Globalism was seen as an unchallengeable truth. Like it or not, we’re gonna globalize. For the elites, this means you will have more in common with others from the “Archipelagos of the Winners” (my term: Tokyo and Hong Kong and New York and The Capital in Hunger Games) than you do with people from Appalachia, from Maiduguri or from District 12. And we did, what Friedman described was a global process of market consolidation that has absolutely happened. Securitization, the overwhelming power of the information revolution and how it changed every society. What didn’t change was human nature. Friedman quotes Fukuyama a lot, the prophet of the in-between times — the man who couldn’t see what was right in front of him or right around the corner. Friedman also bought in, though he says he didn’t. He was convinced that the world would democratize. He was convinced China’s CCP would fall away. He was convinced, in short, of humanity’s capacity for progress.

I’ve been reading a lot about debt these days. In 1950 global debt was about T100$. These days it just passed T300$. That is $37,500 debt for every man, woman and child on the planet right now. That might not seem that much to you in the Archipelagos, but ‘globalism’ left 90% of the world behind. In DRC (just as an example, I could easily have used Nigeria or Pakistan or Ethiopia or Sudan or India or Honduras), per capita income has never arrived at $700 per year (and it peaked in 1980). This means that my food distribution manager from Idjwi Island who had nine children owes $412,000; and since he’s the only breadwinner it would take him 589 years of work using all his salary to pay off that debt. Even if he put his nine children into sweat shops (something increasingly common) it would take all of them together working 53 years and giving all their money to pay back their debt. But what would they live on? And what about the trillions in new debt every year? The dramatic rise in debt since 1950 isn’t even government debt, that came out of WWII already quite high. It is personal and corporate debt. Personal debt went from essentially 0 in 1960 to T100$ in those years.

Globalism is a loan shark.

But even more than debt, it’s the toxic mix of inequality and inter-generational inelasticity that is causing the stress. Debt causes us to malinvest. I think the creation of the FED might have been the worst decision in American history. FED gives money to governments to do as they wish without responsibility and restraint. It encourages emergencies, which allows money to move more freely. And it borrows from the future — my child’s future. But also, those who get earliest access to the fake money become the most powerful. Consider this, bankers get the first grab. Then companies; then people with good credit. By the time the poor get their hands on it, a 5% interest rate on a T note has become a 23% credit card rate. Debt is a tax on the poor. This causes the inequality. Meanwhile, our rapidly changing world favors those in stable homes, in good zip codes, with a lot of time to learn and adapt and send their kids to extra STEM courses. Which leads to, as Angus Deaton said, people “Raising the ladders as they ascend”. Inter-generational elasticity, the change in how children do compared to parents, is at its lowest point in America. Our children will do worse than we will, except for a lucky few. There’s just too much churn; things are too expensive (inflation is also a tax on the poor, and it’s also caused by the FED). And this says nothing about people lost in Africa or Central America who never really had a chance in the first place.

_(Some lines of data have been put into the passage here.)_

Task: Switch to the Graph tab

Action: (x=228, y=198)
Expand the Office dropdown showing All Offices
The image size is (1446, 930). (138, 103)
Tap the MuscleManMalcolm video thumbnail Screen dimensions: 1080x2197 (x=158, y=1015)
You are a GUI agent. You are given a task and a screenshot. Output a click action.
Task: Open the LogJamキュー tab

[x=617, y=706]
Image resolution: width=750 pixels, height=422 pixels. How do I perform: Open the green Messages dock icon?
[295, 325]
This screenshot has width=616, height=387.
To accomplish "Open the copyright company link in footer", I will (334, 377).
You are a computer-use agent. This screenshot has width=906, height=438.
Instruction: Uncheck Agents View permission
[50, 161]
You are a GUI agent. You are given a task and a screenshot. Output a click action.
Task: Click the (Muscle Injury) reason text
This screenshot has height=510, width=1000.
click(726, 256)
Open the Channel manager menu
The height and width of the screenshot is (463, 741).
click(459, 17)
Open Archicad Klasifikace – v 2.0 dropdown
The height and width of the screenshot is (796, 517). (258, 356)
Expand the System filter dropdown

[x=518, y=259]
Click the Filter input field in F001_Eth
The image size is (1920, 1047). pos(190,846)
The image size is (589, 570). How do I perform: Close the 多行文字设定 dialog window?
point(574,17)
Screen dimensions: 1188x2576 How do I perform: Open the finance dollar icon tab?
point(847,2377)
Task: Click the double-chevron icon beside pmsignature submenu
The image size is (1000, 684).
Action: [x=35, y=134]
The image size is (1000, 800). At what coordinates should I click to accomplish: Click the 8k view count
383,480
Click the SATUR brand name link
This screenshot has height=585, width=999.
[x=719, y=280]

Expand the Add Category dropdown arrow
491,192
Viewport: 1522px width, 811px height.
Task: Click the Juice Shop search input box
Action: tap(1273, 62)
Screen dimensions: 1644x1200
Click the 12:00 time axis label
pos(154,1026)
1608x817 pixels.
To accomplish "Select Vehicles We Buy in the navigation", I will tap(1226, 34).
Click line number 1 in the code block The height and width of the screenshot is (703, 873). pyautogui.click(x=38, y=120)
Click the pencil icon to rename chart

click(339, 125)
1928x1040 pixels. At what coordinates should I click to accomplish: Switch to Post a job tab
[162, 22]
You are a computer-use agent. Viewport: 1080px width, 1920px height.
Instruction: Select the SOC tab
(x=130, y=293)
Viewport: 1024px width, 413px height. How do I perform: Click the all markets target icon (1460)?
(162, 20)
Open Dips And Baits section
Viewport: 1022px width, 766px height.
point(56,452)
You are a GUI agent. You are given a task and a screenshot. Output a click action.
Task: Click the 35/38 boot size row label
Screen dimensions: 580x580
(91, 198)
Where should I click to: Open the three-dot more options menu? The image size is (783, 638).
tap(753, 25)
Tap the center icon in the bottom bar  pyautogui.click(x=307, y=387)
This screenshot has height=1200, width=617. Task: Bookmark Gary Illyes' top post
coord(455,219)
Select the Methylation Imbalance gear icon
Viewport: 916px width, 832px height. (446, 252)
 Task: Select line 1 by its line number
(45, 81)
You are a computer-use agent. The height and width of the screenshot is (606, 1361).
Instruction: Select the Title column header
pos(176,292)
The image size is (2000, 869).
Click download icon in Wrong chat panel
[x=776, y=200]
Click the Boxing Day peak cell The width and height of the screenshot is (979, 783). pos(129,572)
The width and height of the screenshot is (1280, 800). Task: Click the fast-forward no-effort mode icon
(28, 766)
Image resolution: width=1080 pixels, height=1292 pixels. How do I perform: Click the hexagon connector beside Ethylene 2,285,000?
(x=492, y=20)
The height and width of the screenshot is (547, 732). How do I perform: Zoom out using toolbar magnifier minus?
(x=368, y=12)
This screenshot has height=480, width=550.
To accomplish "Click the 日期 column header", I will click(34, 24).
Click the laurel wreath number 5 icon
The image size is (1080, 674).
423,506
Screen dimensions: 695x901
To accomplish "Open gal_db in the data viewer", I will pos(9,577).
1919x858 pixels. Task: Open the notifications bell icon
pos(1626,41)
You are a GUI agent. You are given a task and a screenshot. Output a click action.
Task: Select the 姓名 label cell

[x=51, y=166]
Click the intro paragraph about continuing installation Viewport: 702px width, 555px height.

The olive trees have been fighting back, sort of like the Ents in Middle Earth. They see the aberrations that Saruman’s globalism brought and have decided it must end. Sure, they are patient and slow but when they put their mind to destruction, the Orcs had better watch out. Dictatorship survived the surge of libertarian chaos in the ’90s. Sure lots of countries became nominal ‘democracies’ (though only in function not really in form) but as the tidal waves of euphoria began to recede the olive trees proved to be the only life that was not washed away. In places that have not reverted to totalitarianism, criminal gangs filled the void. Latin America is essentially controlled by powerful gangs who move drugs and people and slaves. In the Sahel, people join ISIS and Boko Haram and Al Qaida. In Somalia they join Al Shabbab. In Lebanon they join Hezbollah. Democracy made a terrible mistake, in the late ’90s. It linked its governing ideology to ‘liberalism’; it became overly technocratic; it became missionary, exclusionary, and utopian — and it ceased to understand tragedy. It forgot that the olive tree mattered, and even sought to chop them all down.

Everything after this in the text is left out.